Now let's talk about another problem of accuracy metrics. We continue to familiarize ourselves with the tasks of banks, we have trained a model of credit scoring, with the help of which the bank makes a decision on granting a loan to a person.  
The model predicts to whom the loan should be granted (a good citizen and will pay correctly), and to whom it should not be granted (a person constantly misses payments on the loan).

In [1]:
import pandas as pd

clients = [0, 0, 0, 0, 0,
           1, 1, 1, 1, 1]
first_model_pred = [0, 0, 1, 1, 1,
                    1, 1, 1, 1, 1]
second_model_pred = [0, 0, 0, 0, 0,
                     1, 1, 0, 0, 0]


df = pd.DataFrame({
    'clients': clients,
    'first_model': first_model_pred,
    'second_model': second_model_pred
})

df

Unnamed: 0,clients,first_model,second_model
0,0,0,0
1,0,0,0
2,0,1,0
3,0,1,0
4,0,1,0
5,1,1,1
6,1,1,1
7,1,1,0
8,1,1,0
9,1,1,0


We have two models, let's test their work on 10 clients.   

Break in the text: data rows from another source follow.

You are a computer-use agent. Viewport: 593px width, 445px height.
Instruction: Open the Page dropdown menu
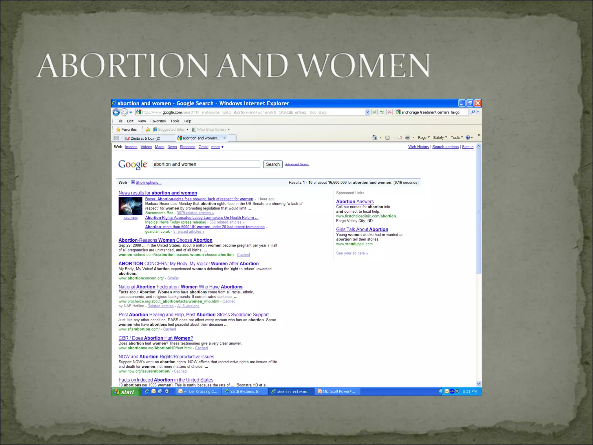(424, 138)
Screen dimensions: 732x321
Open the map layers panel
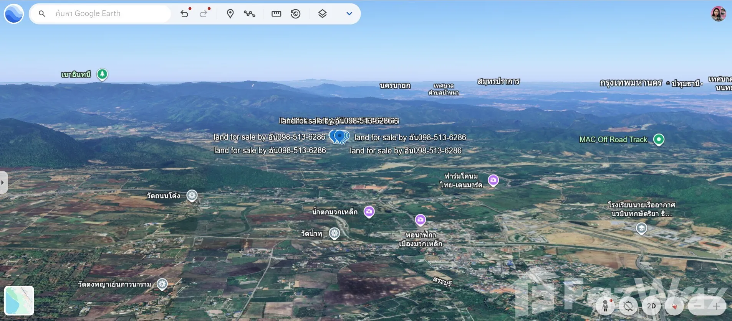(x=322, y=14)
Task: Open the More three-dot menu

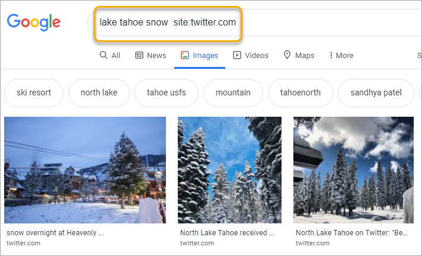Action: coord(341,56)
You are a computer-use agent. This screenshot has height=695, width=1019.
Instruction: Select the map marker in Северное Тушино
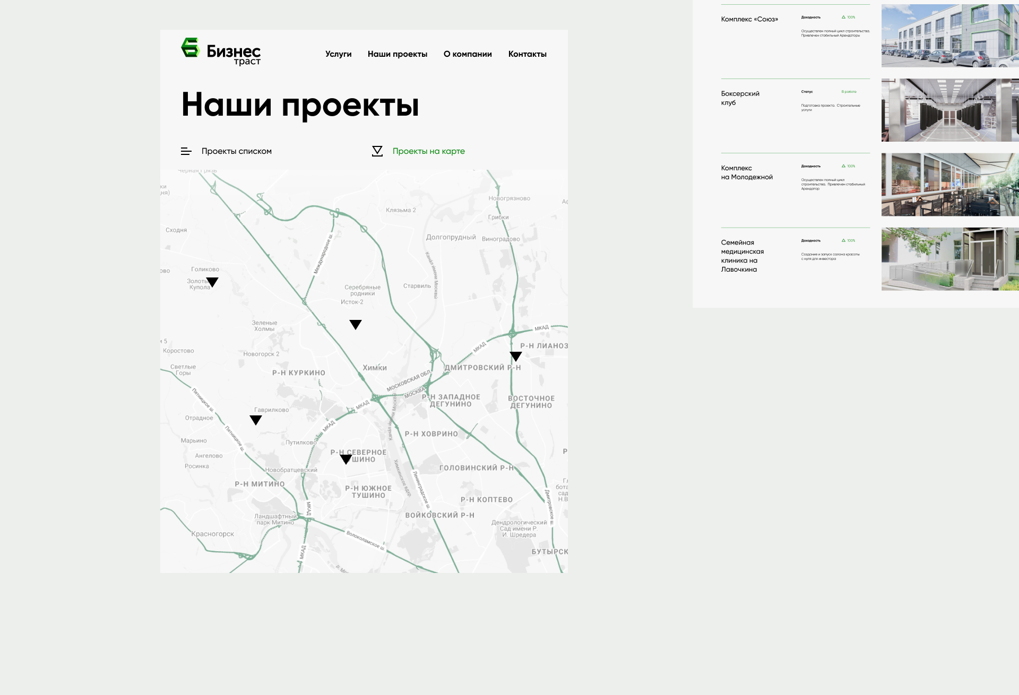pyautogui.click(x=346, y=459)
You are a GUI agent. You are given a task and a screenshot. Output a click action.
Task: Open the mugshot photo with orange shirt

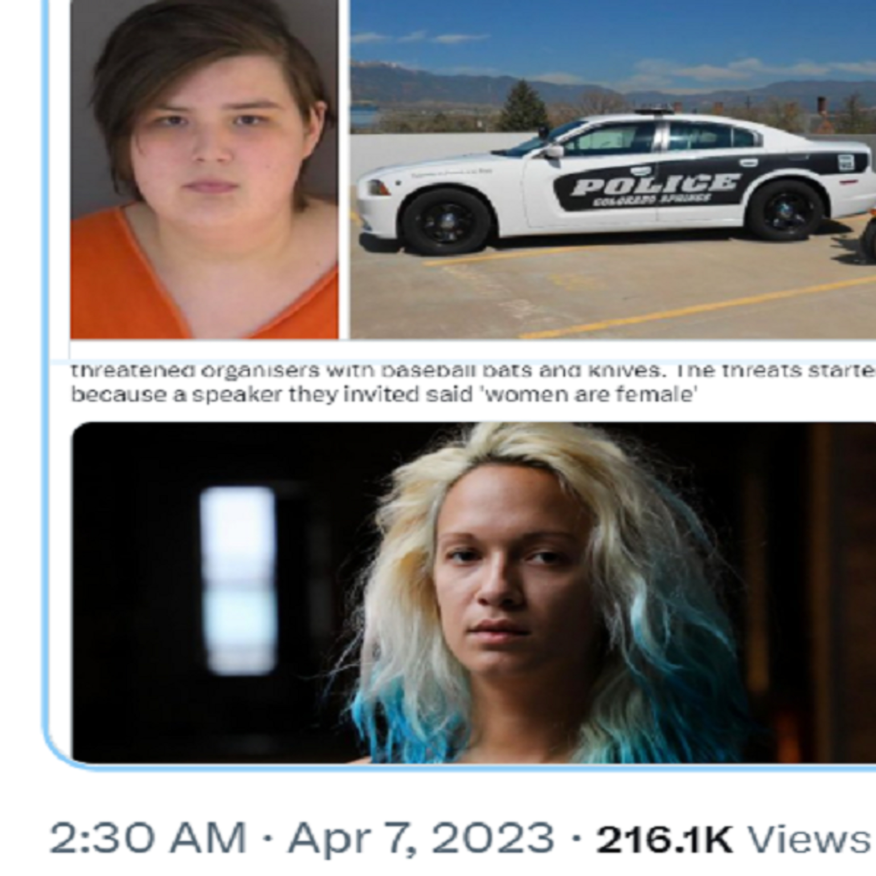[x=204, y=169]
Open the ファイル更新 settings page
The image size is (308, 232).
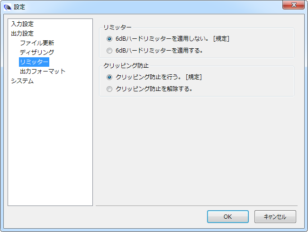click(x=37, y=43)
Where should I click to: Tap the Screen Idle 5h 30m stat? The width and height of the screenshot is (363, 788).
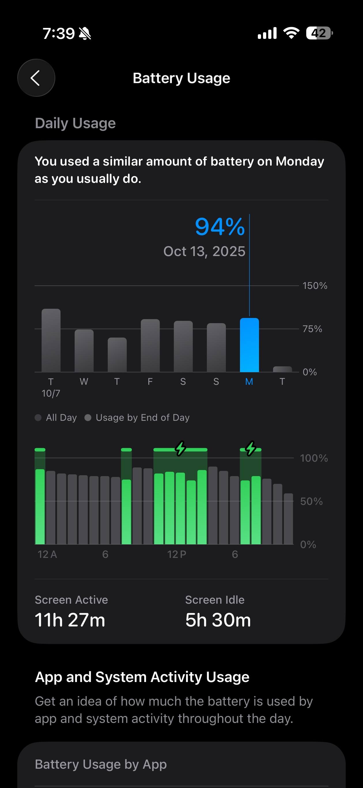[218, 611]
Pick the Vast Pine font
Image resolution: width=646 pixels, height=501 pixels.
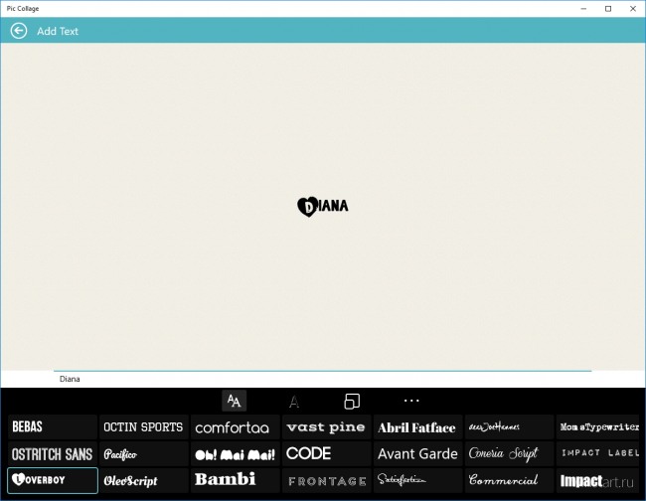326,427
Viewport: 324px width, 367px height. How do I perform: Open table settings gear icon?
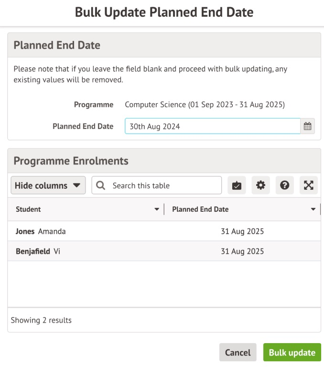[x=260, y=185]
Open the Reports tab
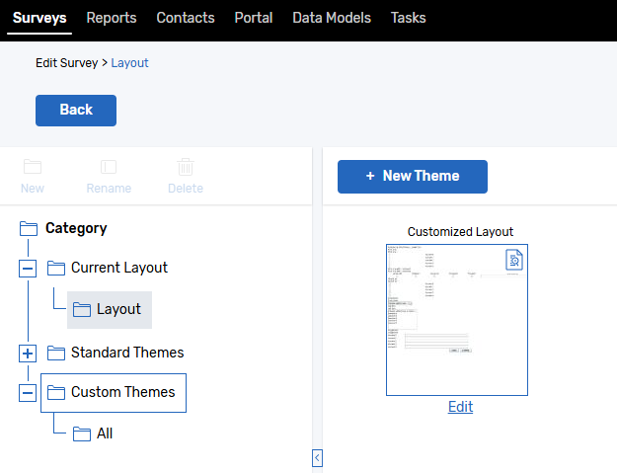The width and height of the screenshot is (617, 473). pos(112,18)
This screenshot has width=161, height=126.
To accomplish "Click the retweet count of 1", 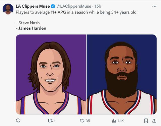I will 55,121.
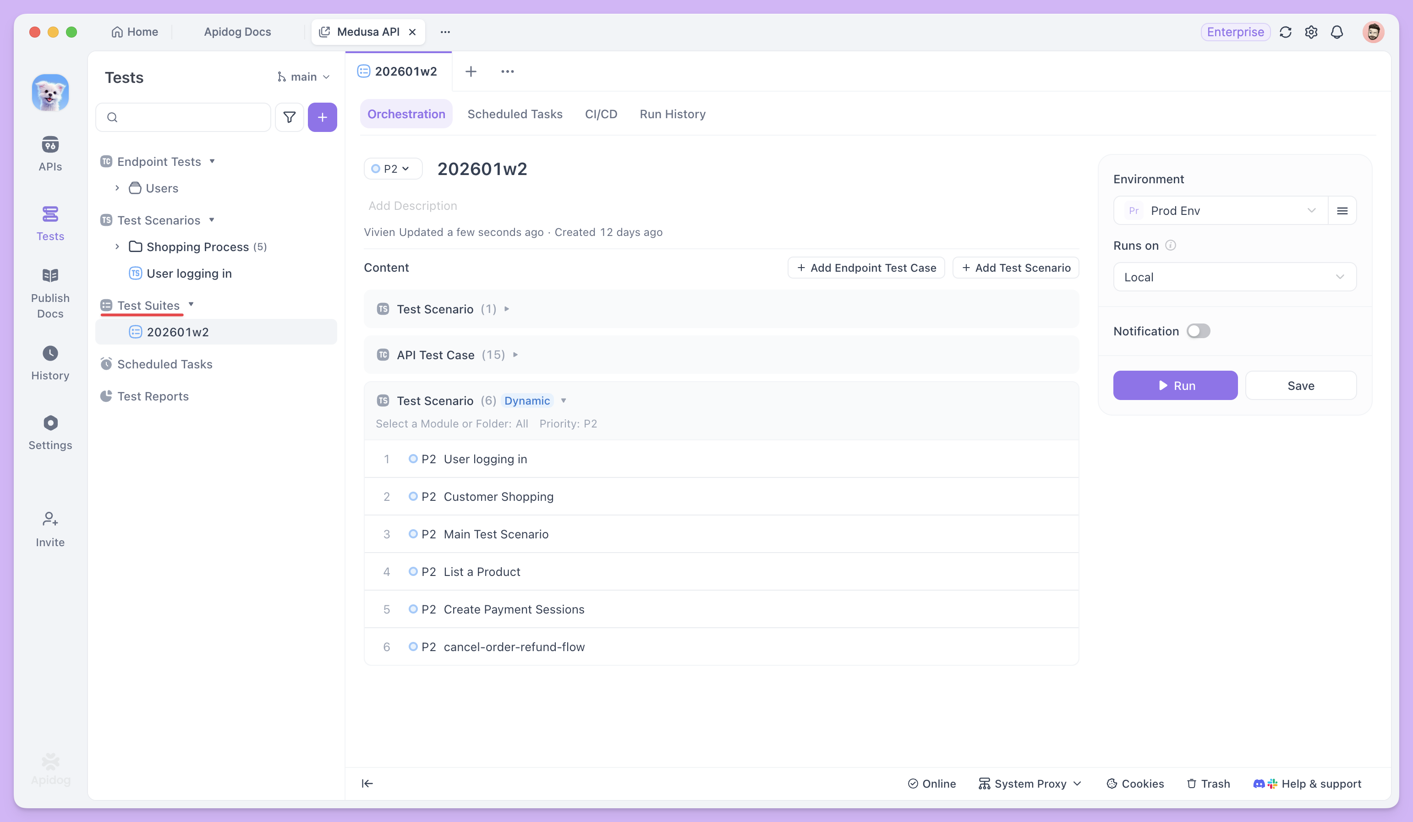The height and width of the screenshot is (822, 1413).
Task: Collapse the sidebar with bottom arrow icon
Action: 367,783
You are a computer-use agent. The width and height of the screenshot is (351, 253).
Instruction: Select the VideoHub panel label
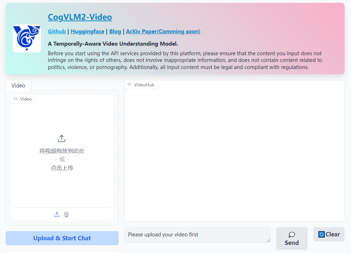tap(144, 85)
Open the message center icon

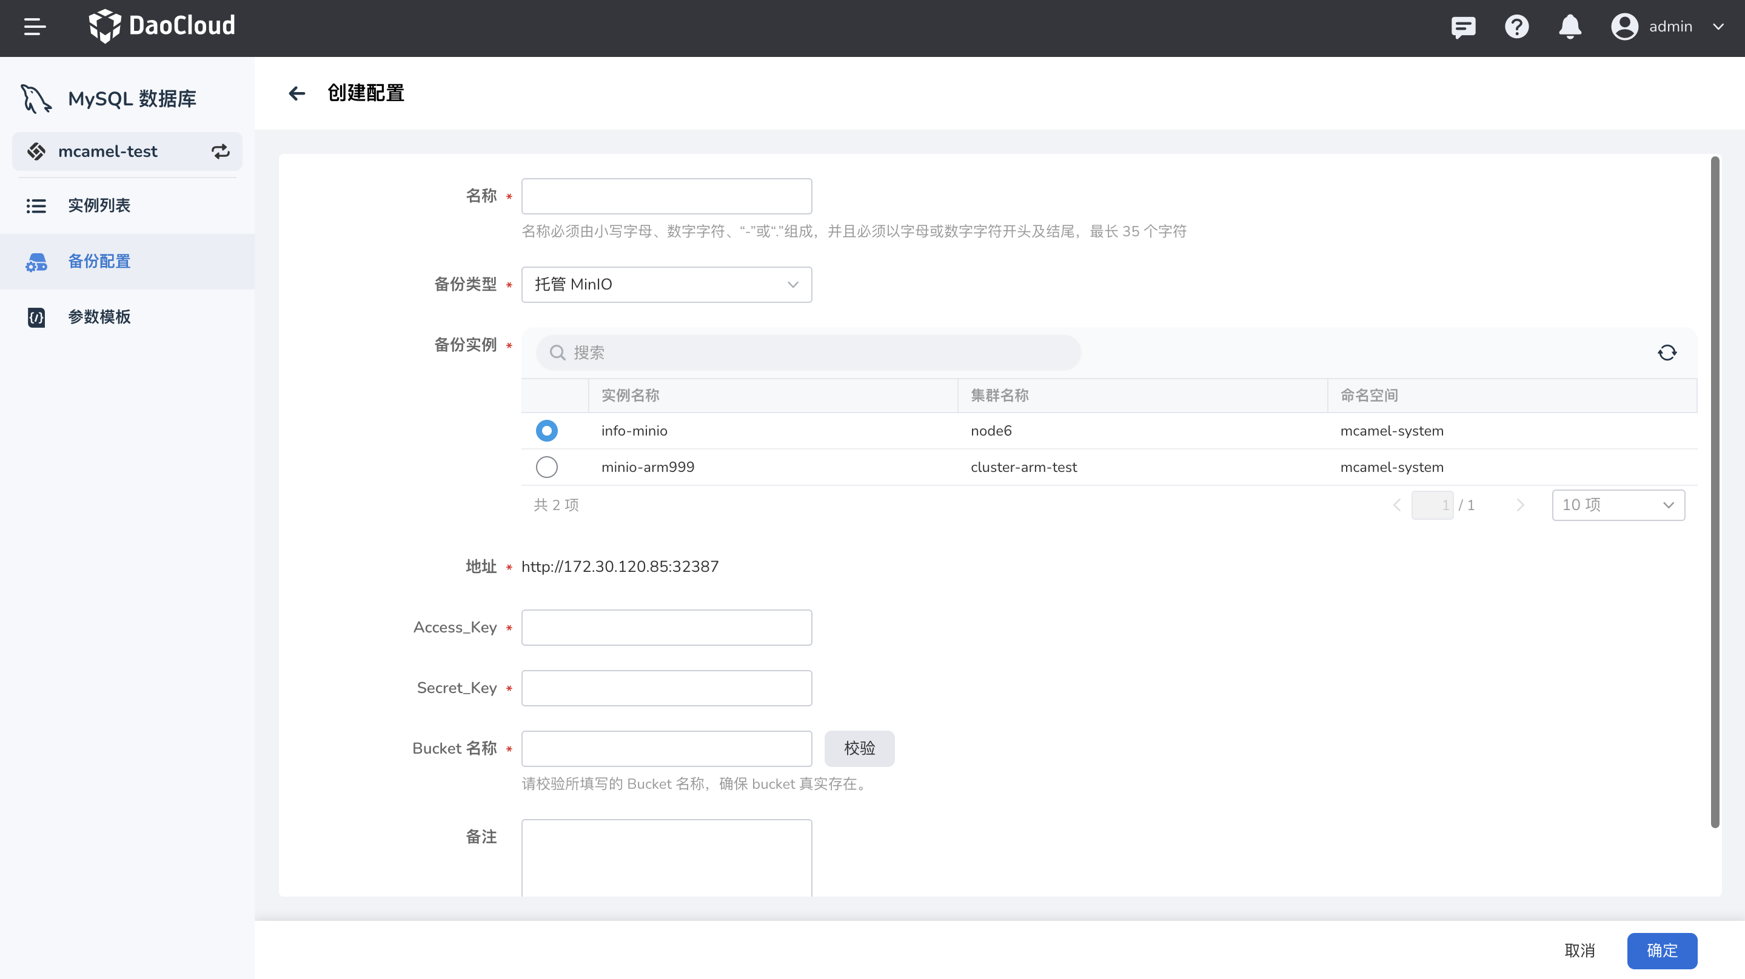[1463, 27]
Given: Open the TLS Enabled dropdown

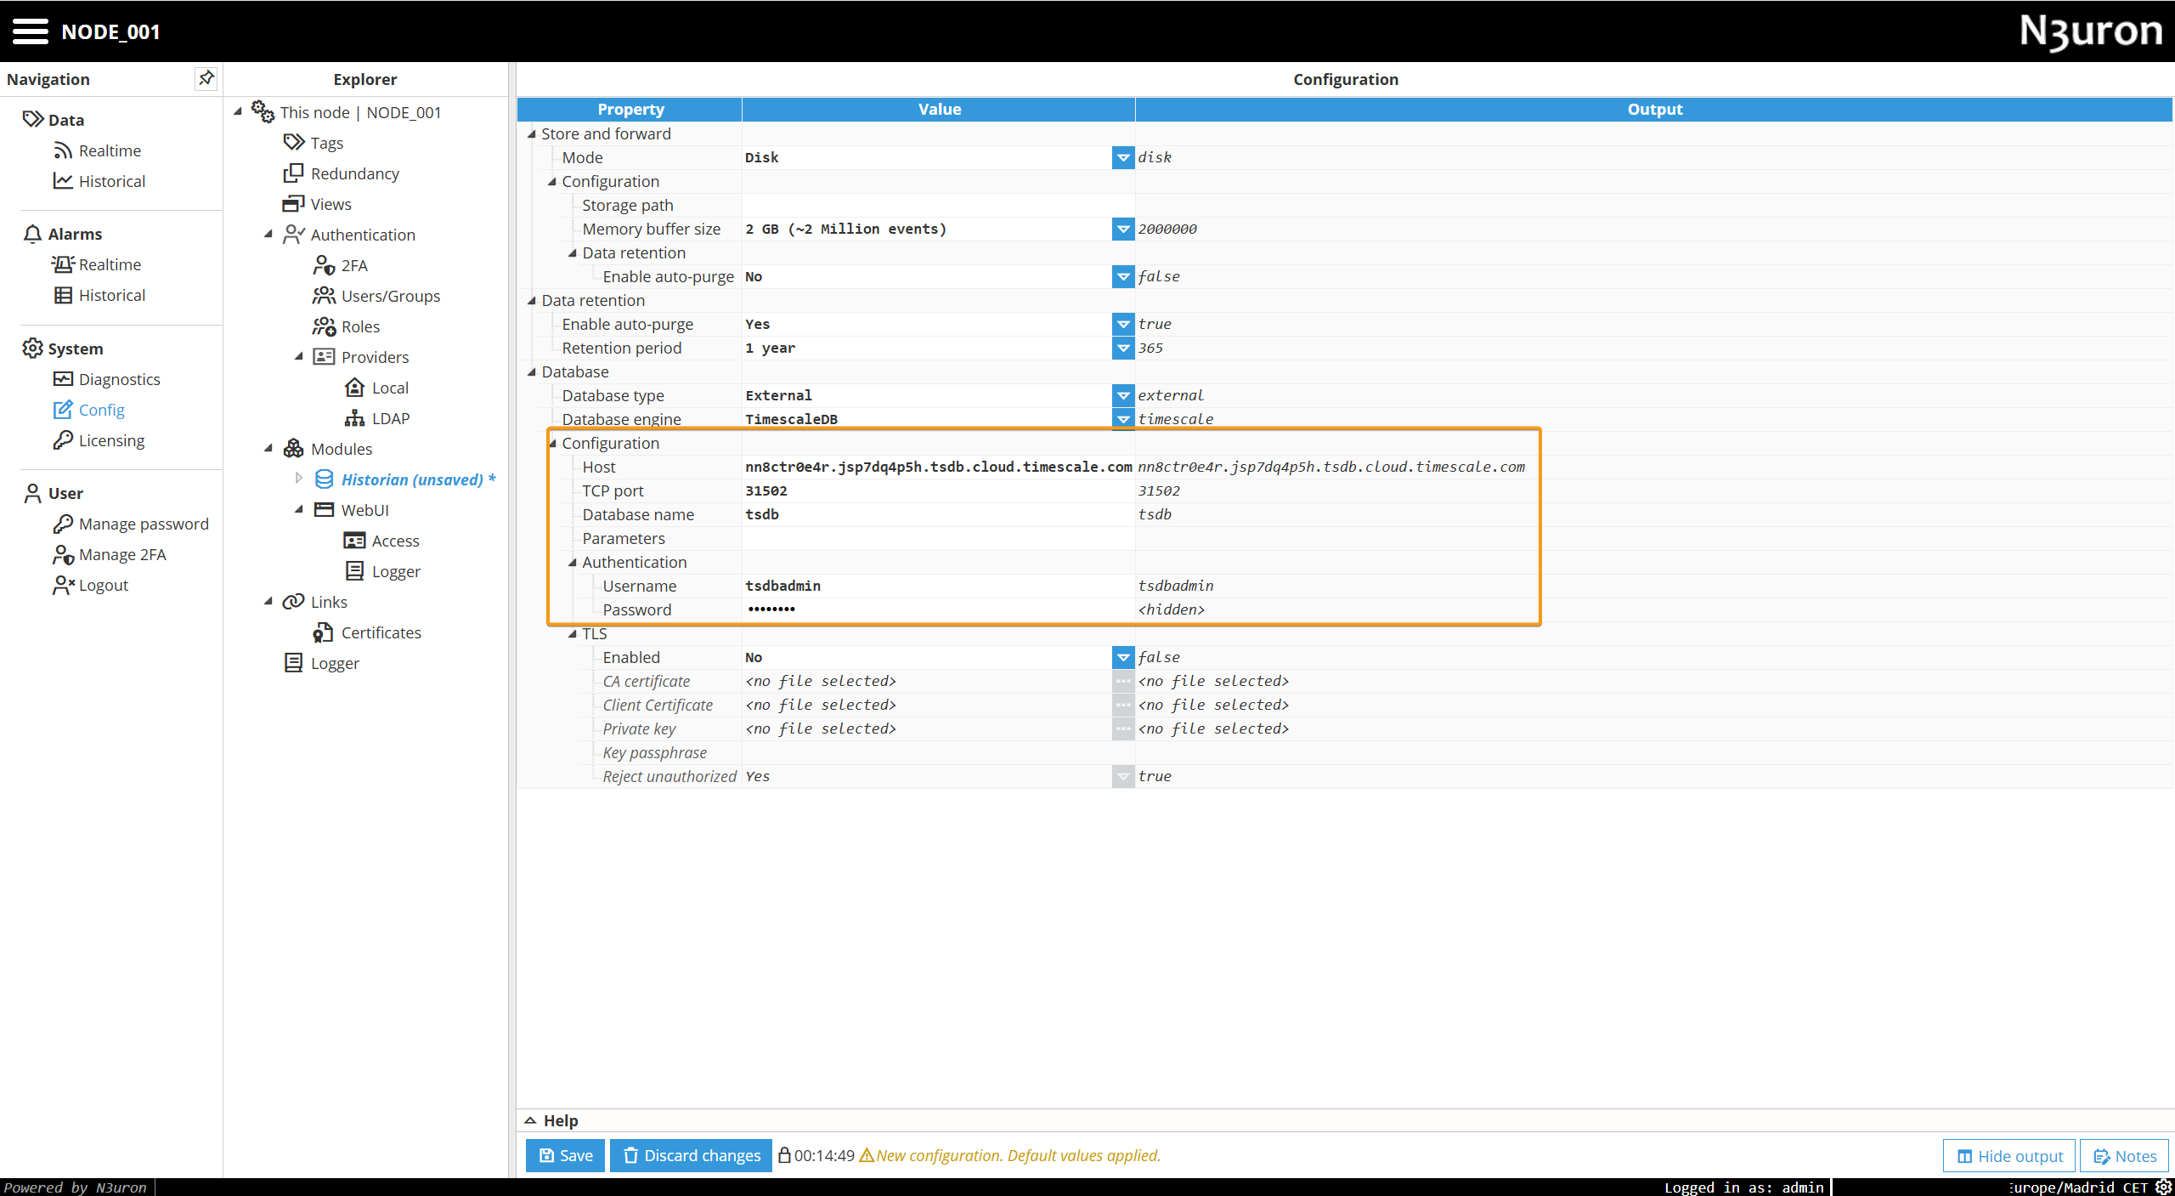Looking at the screenshot, I should 1123,657.
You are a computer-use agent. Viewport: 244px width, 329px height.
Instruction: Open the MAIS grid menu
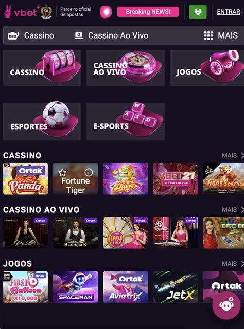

0 will mark clients who will not repay the loan, and 1 - who will repay.
Predictions of the models are the same, 0 - the model predicts the non-repayment of the loan, so we do not give the loan, and 1 - the client will repay the loan, so we can be confident in him and give him the money.

In [2]:
df['first_model_right'] = df['clients'] == df['first_model']
df['second_model_right'] = df['clients'] == df['second_model']

df

Unnamed: 0,clients,first_model,second_model,first_model_right,second_model_right
0,0,0,0,True,True
1,0,0,0,True,True
2,0,1,0,False,True
3,0,1,0,False,True
4,0,1,0,False,True
5,1,1,1,True,True
6,1,1,1,True,True
7,1,1,0,True,False
8,1,1,0,True,False
9,1,1,0,True,False


In [3]:
print(f"Accuracy of the first model {df['first_model_right'].sum() / df.shape[0]}")
print(f"Accuracy of the second model {df['second_model_right'].sum() / df.shape[0]}")

Accuracy of the first model 0.7
Accuracy of the second model 0.7


This is because the accuracy metric only takes into account correct responses on all classes, so both models were equally good on this metric, because they both gave the same number of correct answers, 7 each, except that they had different errors. Let's find them.

First, let's look at the first model's errors:

In [4]:
df[~df['first_model_right']]

Unnamed: 0,clients,first_model,second_model,first_model_right,second_model_right
2,0,1,0,False,True
3,0,1,0,False,True
4,0,1,0,False,True


In [5]:
#and we will output only the true values and predictions of the first model
df[~df['first_model_right']][['clients', 'first_model']]

Unnamed: 0,clients,first_model
2,0,1
3,0,1
4,0,1


In these three errors, the first model mistakenly gave a loan to 3 people who had no plans to pay it back.

Now it is the turn of the second model:

In [6]:
# sort by the error in the second_model_right column
df[~df['second_model_right']]

Unnamed: 0,clients,first_model,second_model,first_model_right,second_model_right
7,1,1,0,True,False
8,1,1,0,True,False
9,1,1,0,True,False


In [7]:
# derive only the true values and predictions by the second model
df[~df['second_model_right']][['clients', 'second_model']]

Unnamed: 0,clients,second_model
7,1,0
8,1,0
9,1,0


And here it's the other way around. The model did not approve loans to people who were able to pay everything correctly.

These are different errors that can affect our models and our decisions about the usefulness of trained algorithms in different ways.